Excerpted passage:
Oral glucose tolerance test (OGTT) OGTT can be used to confirm the diagnosis. Both the 75g two hour OGTT and the 100g three hour OGTT are used to confirm the diagnosis. The patient is advised to consume an unrestricted diet including > 150g of carbohydrate per day for 3 days prior to the test. The test is started after an overnight fast of at least 8 hours where the patient is given the amount of glucose to consume over about 20 mins. The patient should refrain from smoking during the test. Blood glucose measurements are taken at the beginning, at 1h,2h and 3h periods. The cut off values used vary from country to country. Commonly used cut off values : fasting < 95 mg/dl, 1-hour > 180 mg/dl, 2-hour > 155 mg/dl and 3-hour > 140 mg/dl. Two or more abnormal values are required for diagnosis. The cutoff points used by the Hyperglycaemia and adverse pregnancy outcome study are – Fasting blood glucose > 92 mg/dl, 1-hour > 180 mg/dl and 2-hour > 153 mg/dl.[1]
Random blood glucose assessment High risk patients with clear symptoms of hyperglycaemia can be diagnosed by a random blood glucose assessment. The cutoff value used is > 200 mg/dl.

Required work:
1 > Do the following statements agree with the passage on diagnostic glucose tests? For each, answer yes or no and quote the words from the passage that decide it. (a) For 3 days before the oral glucose tolerance test, the patient is advised to eat more than 150g of carbohydrate per day. (b) A single abnormal value on the oral glucose tolerance test is enough for diagnosis. (c) The cutoff value for the random blood glucose assessment is > 200 mg/dl.
2 > According to the passage on diagnostic glucose tests, at which points are blood glucose measurements taken during the oral glucose tolerance test? List all of them.
3 > Write the next part of the passage on diagnostic glucose tests, beginning after its last sentence.

Material provided:
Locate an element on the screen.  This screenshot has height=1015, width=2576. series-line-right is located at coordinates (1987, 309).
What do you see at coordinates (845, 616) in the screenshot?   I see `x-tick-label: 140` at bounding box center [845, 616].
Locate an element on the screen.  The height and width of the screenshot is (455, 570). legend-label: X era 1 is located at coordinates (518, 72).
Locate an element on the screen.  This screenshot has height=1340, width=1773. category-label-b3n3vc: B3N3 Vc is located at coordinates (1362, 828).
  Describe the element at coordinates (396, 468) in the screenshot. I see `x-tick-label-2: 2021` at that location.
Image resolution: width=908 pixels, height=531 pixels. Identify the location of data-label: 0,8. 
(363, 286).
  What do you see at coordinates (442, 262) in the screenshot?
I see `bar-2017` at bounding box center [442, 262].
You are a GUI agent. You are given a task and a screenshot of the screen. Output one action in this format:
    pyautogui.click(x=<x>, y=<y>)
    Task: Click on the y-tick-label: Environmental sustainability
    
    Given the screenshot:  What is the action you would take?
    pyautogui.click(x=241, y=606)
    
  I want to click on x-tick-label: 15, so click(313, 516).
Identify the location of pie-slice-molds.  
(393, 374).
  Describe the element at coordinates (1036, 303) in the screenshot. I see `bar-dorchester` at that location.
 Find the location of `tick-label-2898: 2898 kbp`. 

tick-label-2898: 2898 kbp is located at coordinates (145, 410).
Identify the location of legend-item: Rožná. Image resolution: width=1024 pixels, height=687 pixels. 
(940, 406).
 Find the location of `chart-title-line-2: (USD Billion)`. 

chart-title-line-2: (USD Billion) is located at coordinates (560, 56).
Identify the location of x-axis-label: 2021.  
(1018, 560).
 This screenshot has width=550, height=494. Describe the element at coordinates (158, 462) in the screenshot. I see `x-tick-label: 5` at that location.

Answers by item number:
1 >
(a) Yes: "The patient is advised to consume an unrestricted diet including > 150g of carbohydrate per day for 3 days prior to the test."
(b) No: "Two or more abnormal values are required for diagnosis."
(c) Yes: "The cutoff value used is > 200 mg/dl."

2 >
- At the beginning
- At 1 hour
- At 2 hours
- At 3 hours

3 >
References
  1. HAPO STUDY COOPERATIVE RESEARCH GROUP. The Hyperglycemia and Adverse Pregnancy Outcome (HAPO) Study. Int J Gynaecol Obstet [online] 2002 Jul, 78(1):69-77 [viewed 19 August 2014] Available from: http://www.ncbi.nlm.nih.gov/pubmed/12113977

Investigations - Followup

Fact Explanation
Blood glucose measurements Chronic diabetes women require frequent blood glucose level monitoring. Target blood sugar levels : fasting blood sugar < 108mg/dl and post-prandial blood sugar < 126mg/dl. Blood sugar series assesses the blood glucose levels before and after the main meals – breakfast, lunch and dinner. In certain instances hospital admission may be required to adjust the treatment regime and achieve blood glucose control. Home glucose monitoring improves patient participation and hence promotes better control.
HbA1c HbA1c can be used assess the blood glucose control over the last 2-3 month period. A high HbA1c level at the end of the first trimester indicates poor glucose control during the peri-conceptional period. These patients have a higher risk of fetal anomalies.
Urine for microscopy and culture To exclude asymptomatic bacteriuria and overt urinary tract infection.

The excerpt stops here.